The biggest causality of the poor performance of the manufacturing sector has been the employment generation bid of the government. In fact, one of the basic objectives of ‘Make in India’ initiative was to create jobs. The government’s own statistics show that fewer new jobs have been created in the post-2014 years. In 2015, a year after Modi took charge; some 1.35 lakh new jobs were created in India. It was the lowest in seven years, very much lower than 4.19 lakh new jobs created in 2013 and as many as 11 lakh two years earlier, in 2011.

The slow rate at which India’s job market grows looks pretty scary, at a time when an increasing number of youngsters come out of professional colleges and scout for jobs. Decelerating domestic demand has hit capacity utilization across several sectors in the country and inevitably, job creation.

However even as the manufacturing sector has been performing indifferently and the industry captions themselves appeared doubtful about industry’s growth prospects in the immediate future, the core sector industry has performed significantly better in recent months.

India’s eight core industries grew 6.8% in November from the year-ago period, led by improved performance in refinery products and steel segments. This is the maximum that the core industries have grown in more than a year. The eight infrastructure sectors-coal, crude oil, natural gas, refinery products, fertilisers, steel, cement and electricity grew 3.9% during the April-November 2017 period.

Moreover, the growth has been far more broad-based this time. Except coal – whose production declined by 0.2% in November – all the other seven industries in the sector had a positive growth. The broad-based improvement in core-sector growth is expected to raise the overall index of industrial production too. The core infrastructure industries have a combined weightage of 40.27% in the IIP.

Despite the recent turmoil and the problem of mounting liabilities of the steel companies, the steel production has recorded a spectacular turnaround in 2016-17. Aggregate steel production has crossed the 100 million-mark last year recording a more than 10% increase over the previous year. And the trend has continued this year too.

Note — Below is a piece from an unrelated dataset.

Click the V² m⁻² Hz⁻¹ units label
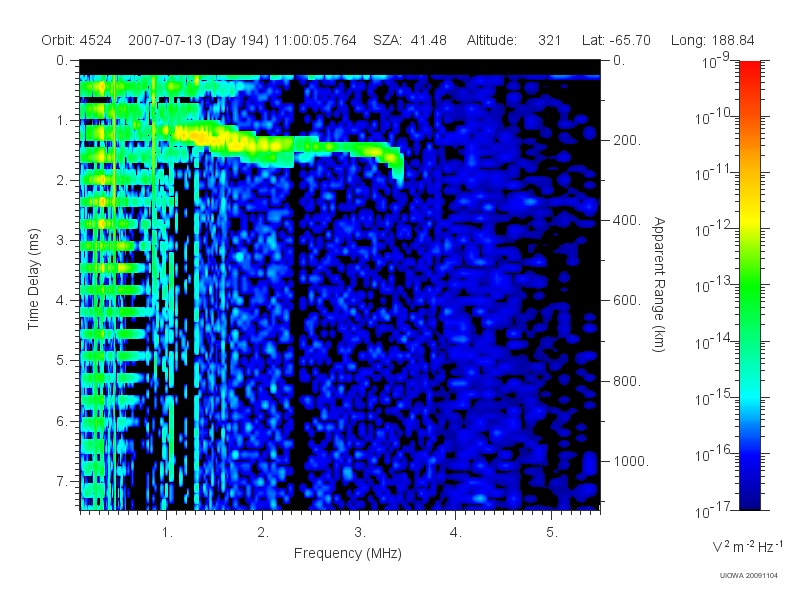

Five times in the first eight months of the current year, between April and November, the steel production grew by more than 5%.  Steel production in November has grown by a record 16.6%.

India has now seen as a ‘bright spot’ for the global steel production growth following the government’s move to augment capacity and demand from the construction, automobile and infrastructure sector. Steel majors Steel Authority of India and Tata Steel are expected to drive the growth in steel output according to a recent report by BMI Research, a Fitch group company. “The government has been spearheading the push towards the boost in steel production capacity, with upgrades being made to existing steel mills and state-owned companies stepping in to build new steel plants,” it said. The country’s share of global steel production will accelerate from 5.4% in 2017 to 7.7% in 2021, the  report said.

The performance of the core sector industries will cheer up the government following the criticism it faced over economic management after GDP growth declined to 5.7% in the first quarter, triggering a downgrade in growth forecasts for 2017-18 to below 7% and calls for fiscal stimulus. A good performance by the core sector may have given some hopes for industrial recovery.

But if the steel production has been growing steadily over the year, the sharp rise in cement production last November has given hope for an industrial recovery. Cement industry’s future is directly linked to infrastructure and real estate sector, which suffered hugely after demonetisation in 2016 and the implementation of GST in 2017. The cement production too had declined unchecked till October 2017. The production has grown by a record 17.3% in November – the highest among the eight core industries.

The rise in steel and cement production not only suggests good performance by them but it also indicates growth of the industries which use their products as inputs. Since a large number of manufacturers including engineering, automobiles, real estate, infrastructure, to name some, use them as inputs, higher growth in steel and cement production means higher growth prospects for the user industries or the manufacturing sector.